Philip A. Klinkner, author of "Court and Country in American Politics: The Democratic Party and the 1994 Election," presents a very interesting and expansive theory concerning the major Democratic losses in 1994.

Klinkner explains the circumstances surrounding the 1992 election provided ample evidence of a radically changed political environment. Several observers have commented on the growing volatility of the electorate since the late 1980s (Greider 1992; Phillips 1990, 1993, and 1994; Germond and Witcover 1993; Greenberg 1995). By most accounts, this phenomenon reached a new high in 1992, as voters expressed growing disgust with the federal government, elected officials, special interests, and politics in general, and a greater willingness to support outsider candidacies, even those of such diverse figures as Jerry Brown, Pat Buchanan, and Ross Perot.

The author breaks it down into a "Court vs. country" model - with the "court" being the entrenched power and the "country" being citizens who have grown distrustful of the "court."

The rise of these Country attitudes in contemporary America seems to have resulted from a number of forces, one of which was the civil rights movement of the 1960s.. and many began to question the scope and legitimacy of the governmental power on a range of issues from taxes to welfare to the criminal justice system (Edsall and Edsall 1991; Dionne 1991; Horowitz 1986).

By the early 1990s, Country sentiments were evident among much of the public. In 1964, over 70 percent of the public said that they could trust Washington to do what was right most or all of the time; by early 1994, only 19 percent expressed similar confidence (Phillips 1994: 7). In 1964, when asked, "Would you say the government is run by a few big interests looking out for themselves or that it is run for the benefit of all people," nearly 40 percent more people agreed with the latter than with the former. In 1992 that sentiment had reversed itself, with 60 percent more people believing that the government was run for the benefit of special interests than those who believed it was run for the benefit of all. (Stanley and Niemi: 169).

This period was largely dominated by the Democratic Party and the 60s counterculture that was associated with it.

The emergence of Court and Country politics spelled trouble for the Democrats. As the party of governmental activism, the Democrats were bound to suffer from the rise of popular cynicism toward government. At the same time that Bill Clinton was winning the White House, voters preferred having "government cost less in taxes but provide fewer services" to having "government provide more services but cost more in taxes" by 54 to 38 percent (Milkis and Nelson 1994: 395). http://academics.hamilton.edu/government/pklinkne/94.htm

This was no better exemplified than by Bill Clinton's healthcare plan, which support for collapsed, which set back his presidency and figured in the Democrats' loss of control of the House of Representatives in 1994. They've never recovered from the loss.

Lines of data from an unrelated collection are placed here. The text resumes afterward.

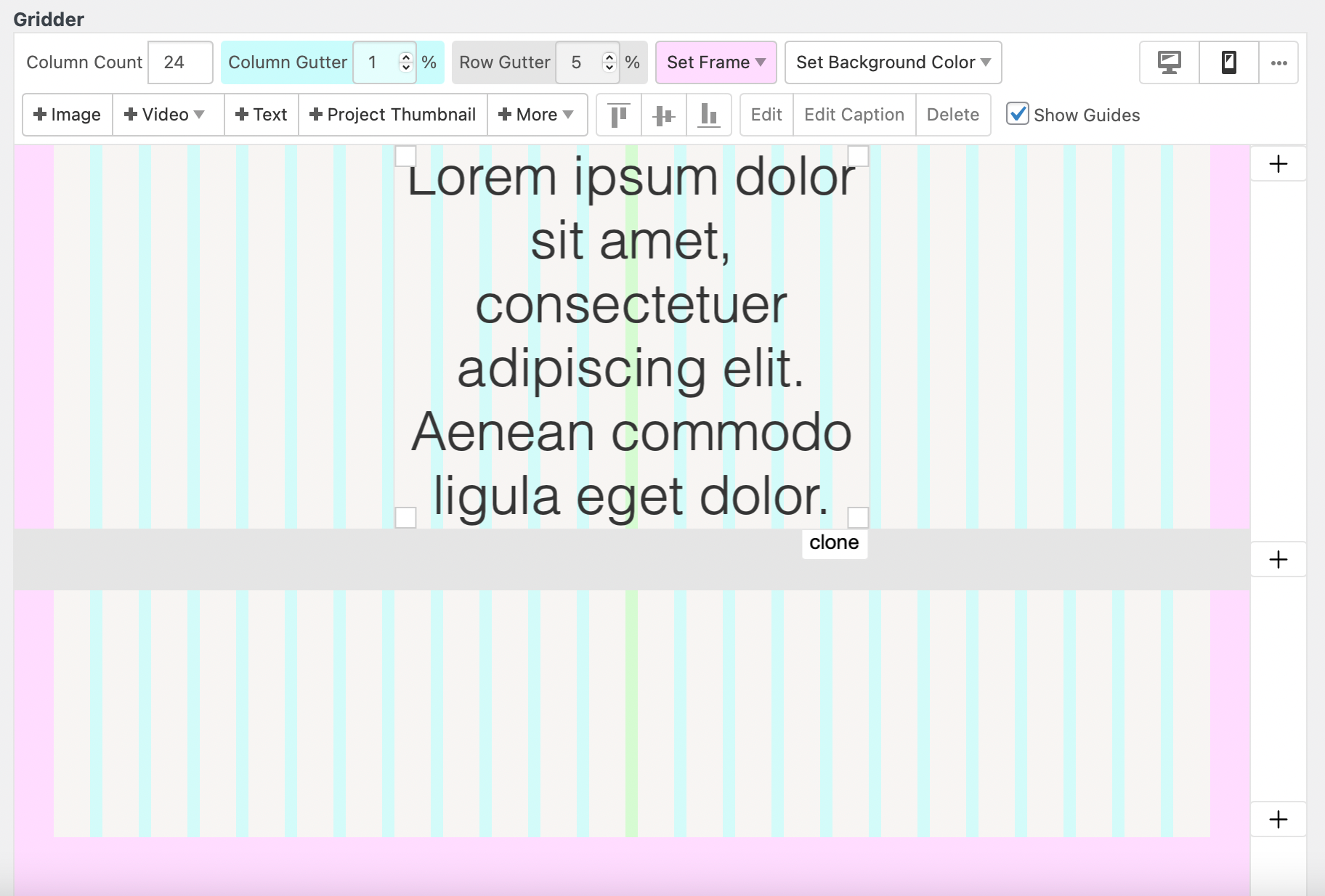This screenshot has height=896, width=1325.
Task: Uncheck the Show Guides checkbox
Action: pos(1017,114)
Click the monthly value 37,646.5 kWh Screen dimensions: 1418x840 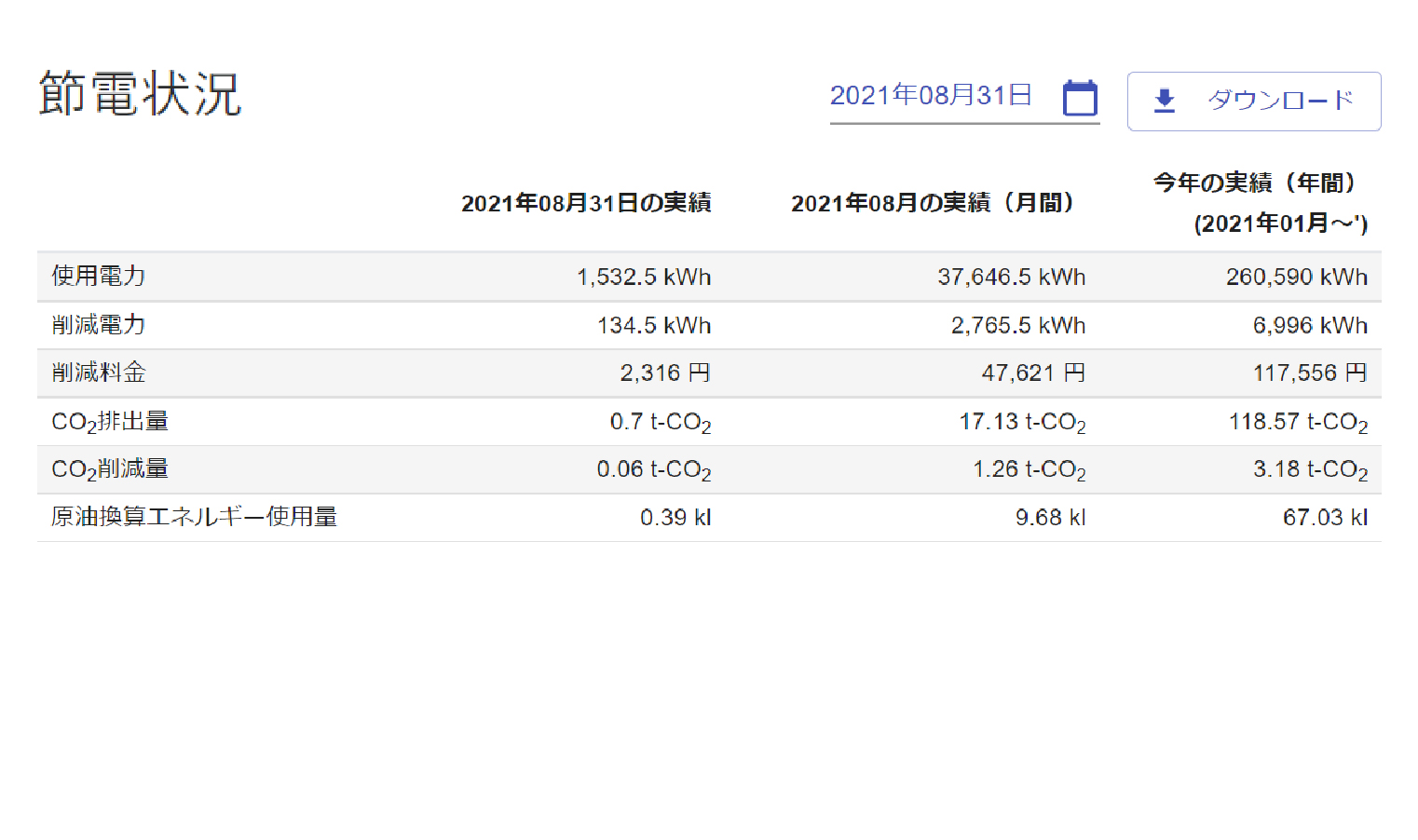coord(1012,277)
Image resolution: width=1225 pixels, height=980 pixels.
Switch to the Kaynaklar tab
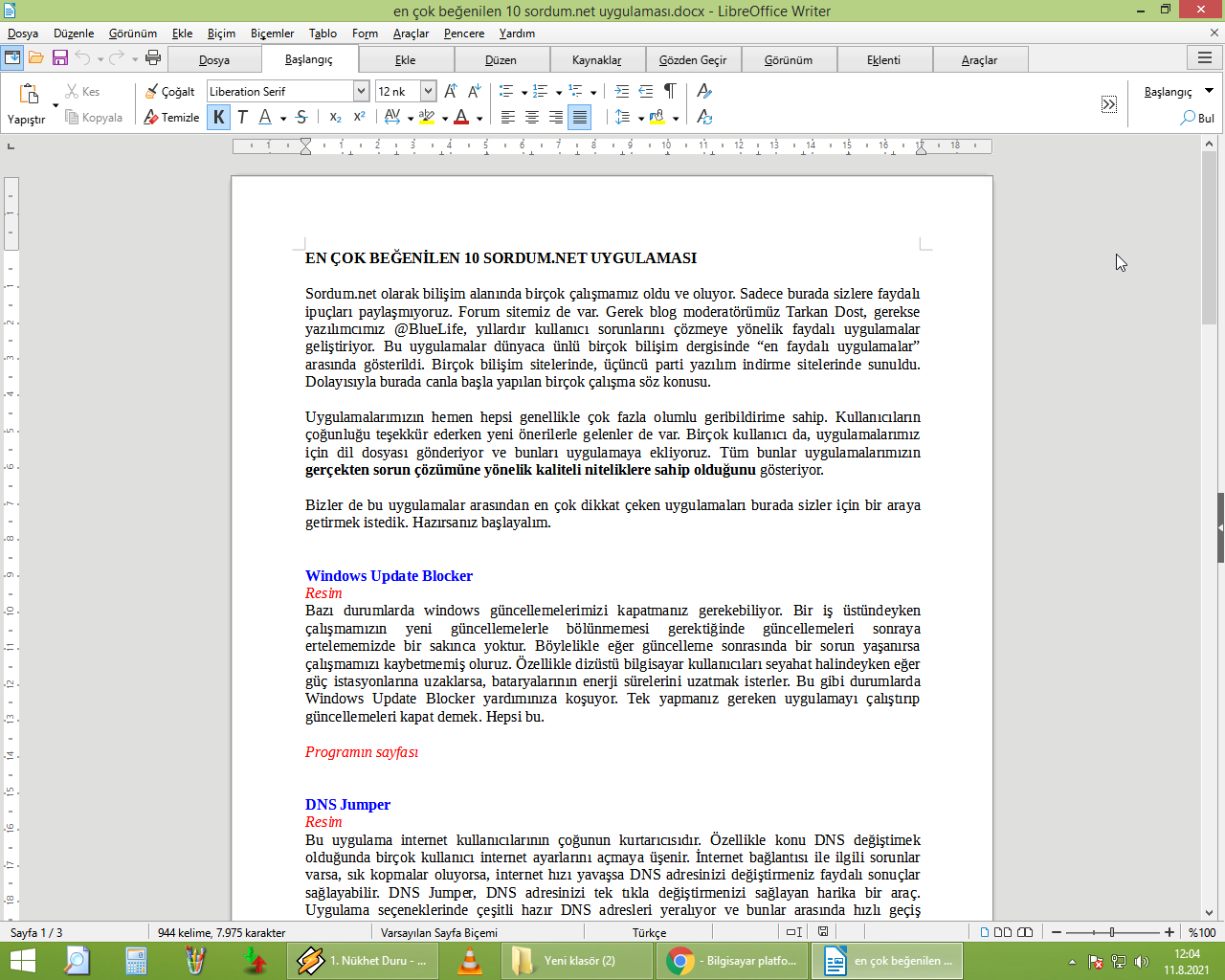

In addition, starting in the late 60s, southern Democrats began supporting Republicans in national elections because the candidates were more in tune with their beliefs on social issues. They still voted for Dems on local and state levels.

Jimmy Carter called some of them home in 1976 mostly because of the Nixon scandals. But Dems left in force for Reagan by 1980 and the Dems lost huge in the next 3 presidential elections and lost control of the senate in 1982.

The only reason why Dems gave up the White House in '68 was that Bobby Kennedy was assassinated. That doesn't have anything to do with issues resonating with the American people.

Uh. Viet Nam? LBJ?

Democrats started losing when they failed to represent mainstream, working Americans, opting rather to go for corporate donations in an attempt to match Republican fundraising.

Fundraising wasn't an issue. It was domestic policy - and the perception was that Democrats no longer represented mainstream America by the early 90s - a sentiment (as I've shown) that began building in the 60s.

Your reply - void of any evidence - sounds like a way to justify your feelings about corporations and the DLC.

Do you have any quotes, facts, or stats that helped you reach your conclusions?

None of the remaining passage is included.